Heute habe ich mich tief in @Dusk Research eingearbeitet, und eine Sache stach mehr heraus als der Kurschart.

#dusk hat das DuskEVM-Testnet vor drei Tagen, am 10. August, live geschaltet. Die Ankündigung war ziemlich klar: Unterstützung für Solidity und Hardhat – Entwickler können nun mit den Tools, die sie bereits kennen, auf Dusk bereitstellen und testen. Das ist Teil des schon länger laufenden EVM-Compatibility-Pushes seit dem letzten Jahr mit dem Wechsel zur mehrschichtigen Architektur.

Erste Reaktion: nett, ein weiteres Häkchen Richtung Mainnet-EVM. Zweite Reaktion, nachdem ich mich etwas damit beschäftigt hatte: Das ist Zugang, nicht Adoption.
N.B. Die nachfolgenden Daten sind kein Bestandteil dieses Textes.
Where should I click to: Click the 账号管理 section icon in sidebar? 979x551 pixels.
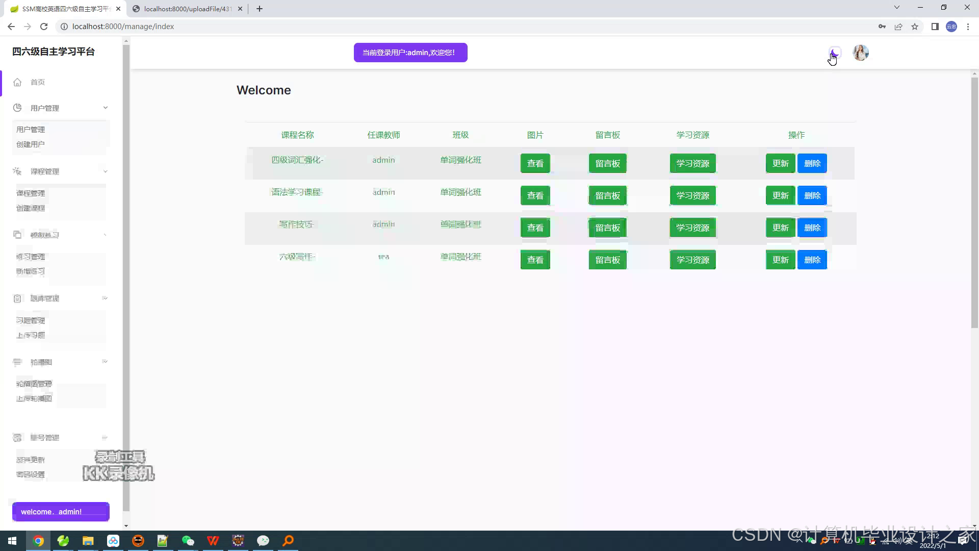click(x=17, y=438)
Ich habe nach frühen Contract-Deployments oder nach irgendwelcher Testnet-Aktivität gesucht, die es wert wäre zu zitieren, und bin im Wesentlichen auf nichts gestoßen – was angesichts des Alters von drei Tagen auch fair ist. Aber genau darum geht’s.

Wir (ich eingeschlossen, korrigiere mich gerade in dem Moment) neigen dazu, "Testnet live"-Ankündigungen als Momentum zu lesen, obwohl es in Wirklichkeit nur Türen sind, die sich öffnen. Ob Builder tatsächlich hindurchgehen, ist eine andere, langsamere Frage – die sich meist erst in Wochen oder Monaten zeigt, wenn daraus echte Deployment-Zahlen werden, statt nur in einem gepinnten Tweet.

Nicht bärisch, wirklich nicht. Die Hürde für Solidity-Entwickler zu senken ist wichtig für eine Kette, die reguliertes On-Chain-Finance anstrebt. Ich möchte nur die Lücke zwischen "gelieferter Infrastruktur" und "genutzter Infrastruktur" festhalten – ein Muster, auf das ich bei diesem Pitch bei jedem L1 immer wieder stoße.

Schaut eigentlich jemand schon im $DUSK EVM-Testnet herum, oder ist es dafür noch zu früh, damit das irgendetwas bedeutet?